Excluding every picture, print exactly the lines from the one containing "Where should I" through the end of the material below, both ends included.
:: EXERCISE INPUTS ::
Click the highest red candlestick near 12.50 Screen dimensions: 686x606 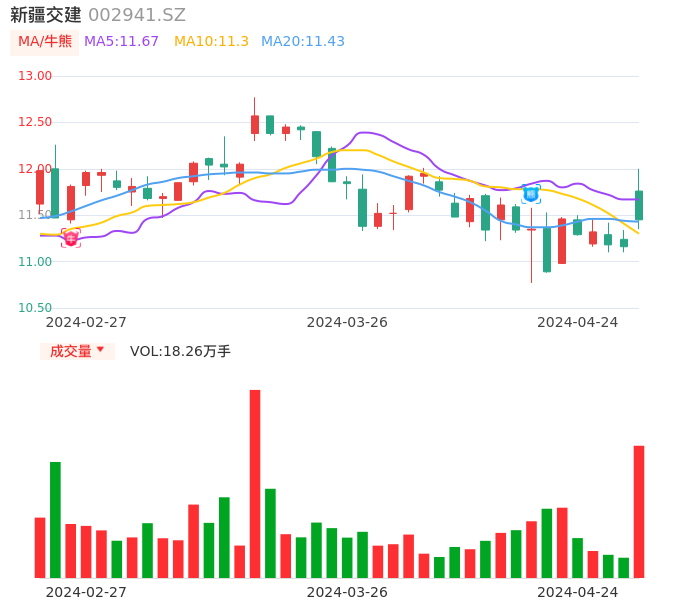tap(255, 124)
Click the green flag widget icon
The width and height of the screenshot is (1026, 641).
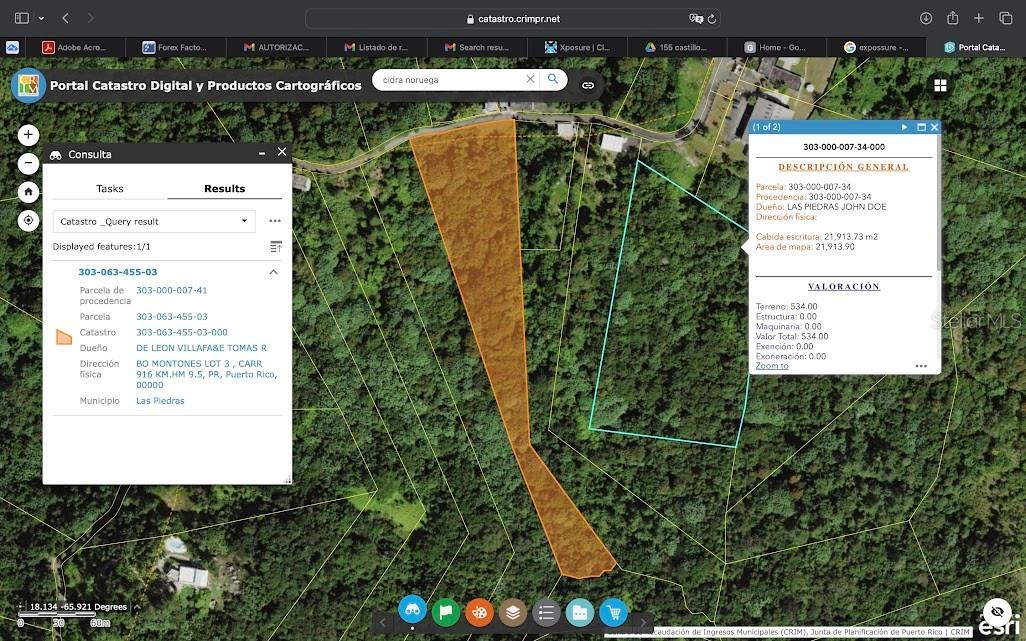446,612
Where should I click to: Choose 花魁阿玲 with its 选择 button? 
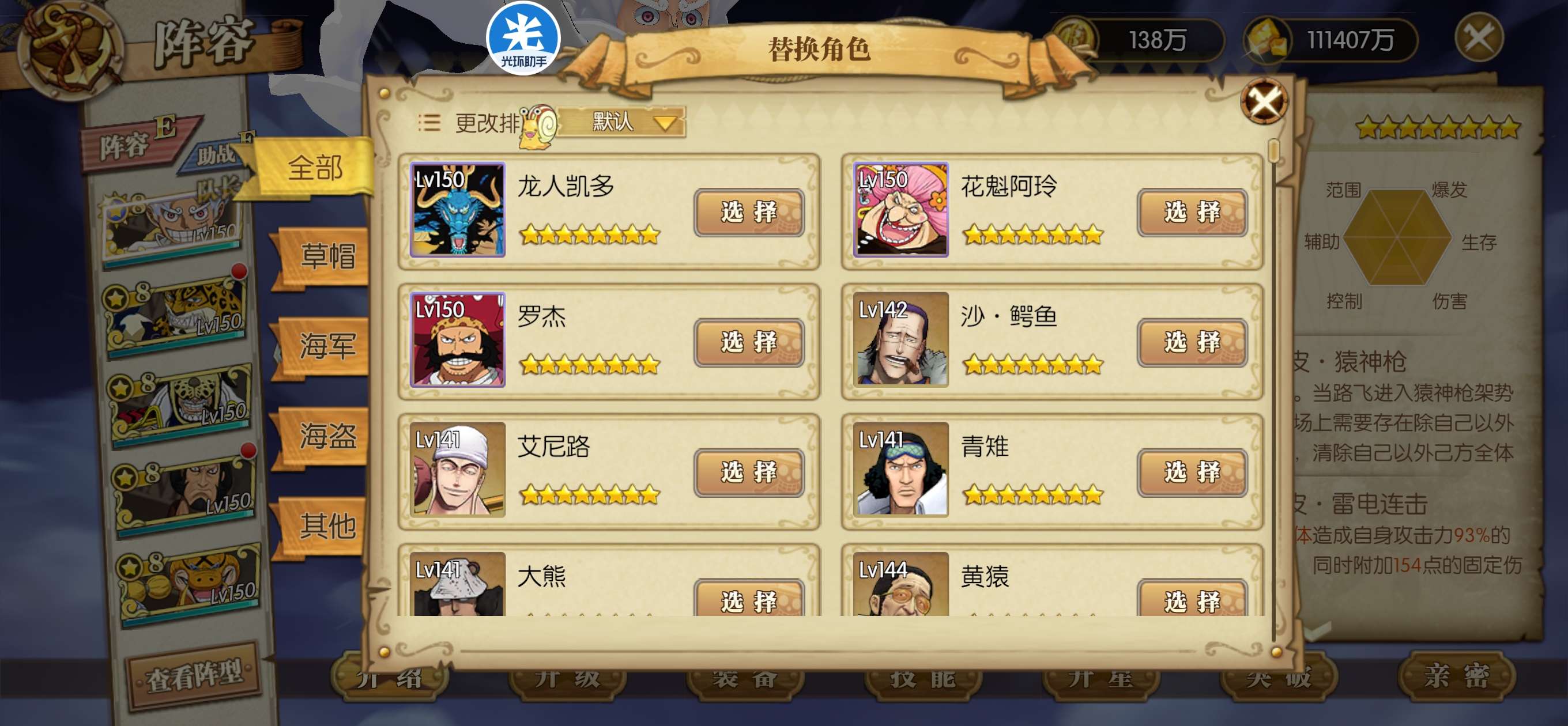tap(1192, 213)
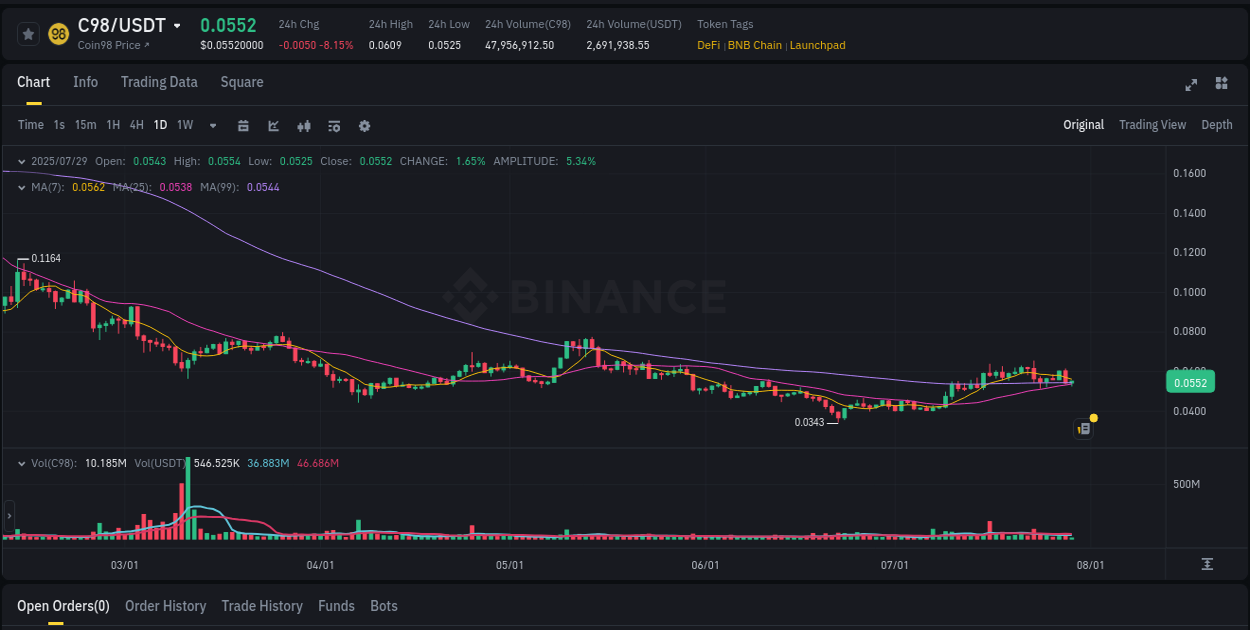The width and height of the screenshot is (1250, 630).
Task: Open the Order History tab
Action: 165,606
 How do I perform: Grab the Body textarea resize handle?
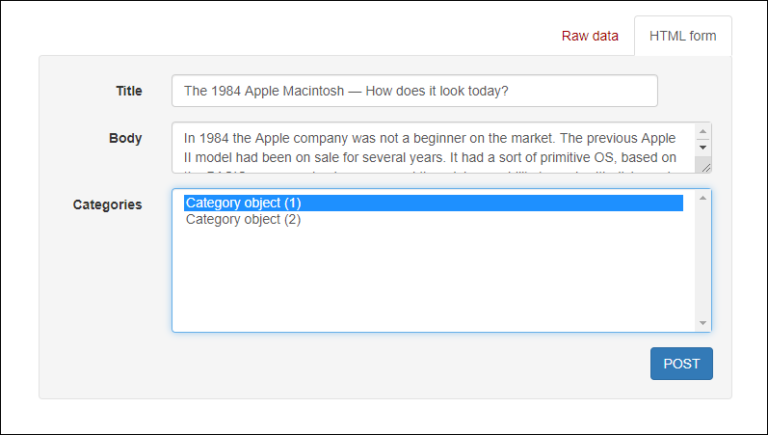pyautogui.click(x=705, y=167)
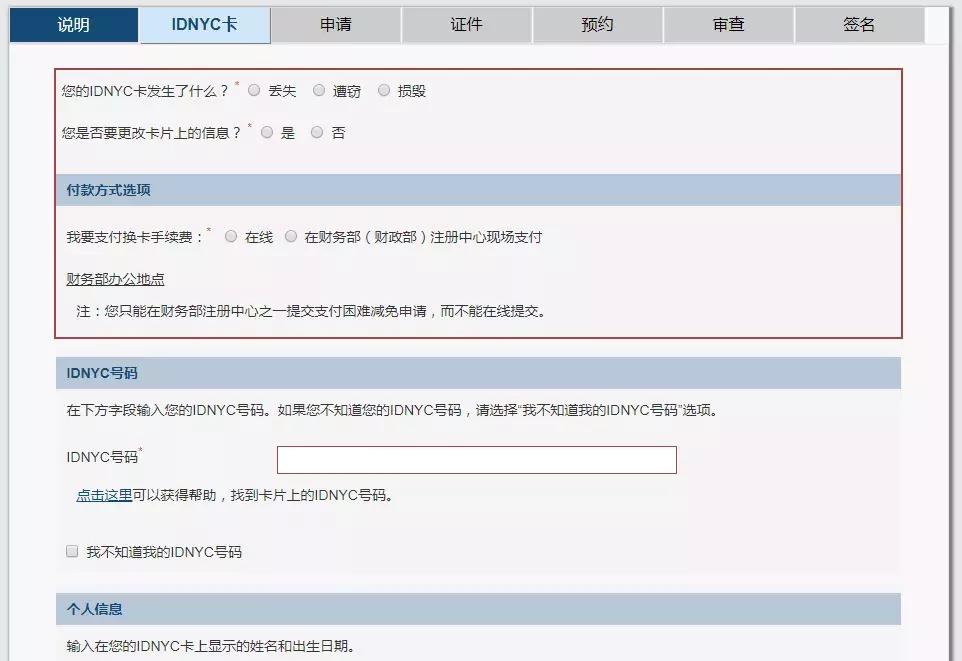Choose 是 to change card information
Image resolution: width=962 pixels, height=661 pixels.
pyautogui.click(x=267, y=131)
:::
OUTPUT BELOW:
Where should I click to: Choose 花魁阿玲 with its 选择 button? 
tap(1192, 213)
The width and height of the screenshot is (1250, 630).
Task: Open the Order History tab
Action: 165,606
 How do I perform: Grab the Body textarea resize handle?
pyautogui.click(x=705, y=167)
Choose 是 to change card information
Image resolution: width=962 pixels, height=661 pixels.
pyautogui.click(x=267, y=131)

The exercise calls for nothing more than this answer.